_Directive_
In the Cooperstown travel piece, who is the town named for?

_Text extract_
----------------

We spent an interesting early fall weekend in Cooperstown, New York, a town known widely as the home of the Baseball Hall of Fame. This would probably lead you to surmise that we are avid sports fans, or at least avid baseball fans. Our next statement will let you know just how accurate you are: We figured if we visited the Hall of Fame we could finally learn how many touchdowns Baby Ruth scored against the Toronto Maple Leafs. We never did find out.
So why were we going to Cooperstown? To visit the Fennimore Museum and the Farmer’s Museum, silly! The Farmer’s Museum? Yup, and it wasn’t at all like you’re thinking.
Cooperstown is named for late 18th, early 19th century novelist James Fennimore Cooper. The locals are justly proud of their favorite son, and have placed a rather nice bronze statue of him on a shady knoll.
We left home mid afternoon, enjoying the light traffic, perfect weather and early fall hint of colors which gradually heightened as we proceeded north. Unfortunately, our directions were a bit incomplete, and we missed a turnoff, continuing north for over an hour past it while we tried in vain to find the right exit. When the road signs began to be bilingual French and English (exaggeration for comic effect) we figured we might have gone too far north. We exited at a town so small that its residents drove 14 miles west when they needed gas. We bought an extremely good road atlas, which the general store proprietor was sorry cost so much, and proceeded south at a pretty good clip, which is easier to do going south since it’s all downhill on the map.

----------------

_Given data_
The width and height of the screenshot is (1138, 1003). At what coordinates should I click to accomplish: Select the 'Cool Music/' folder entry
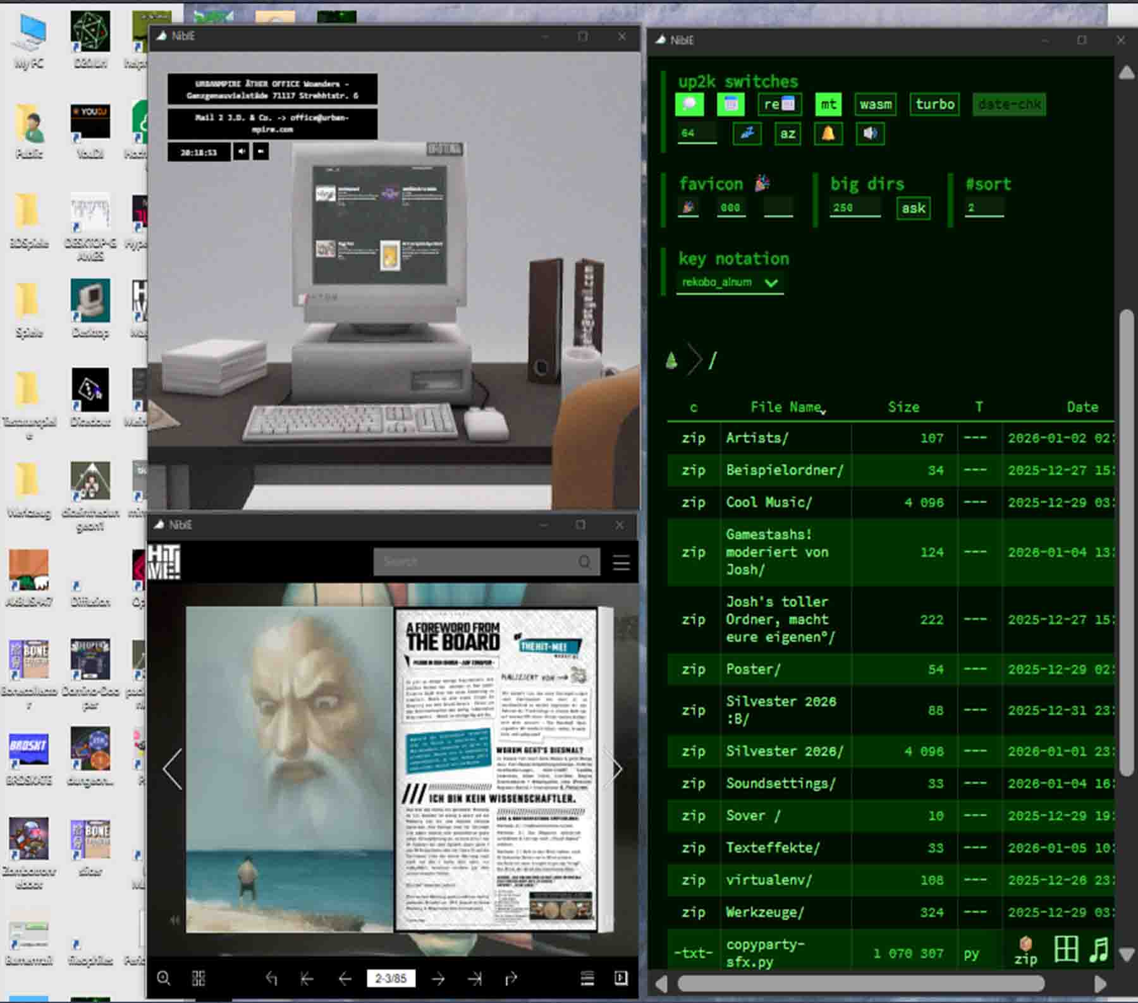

----------------

_Task response_
Novelist James Fennimore Cooper.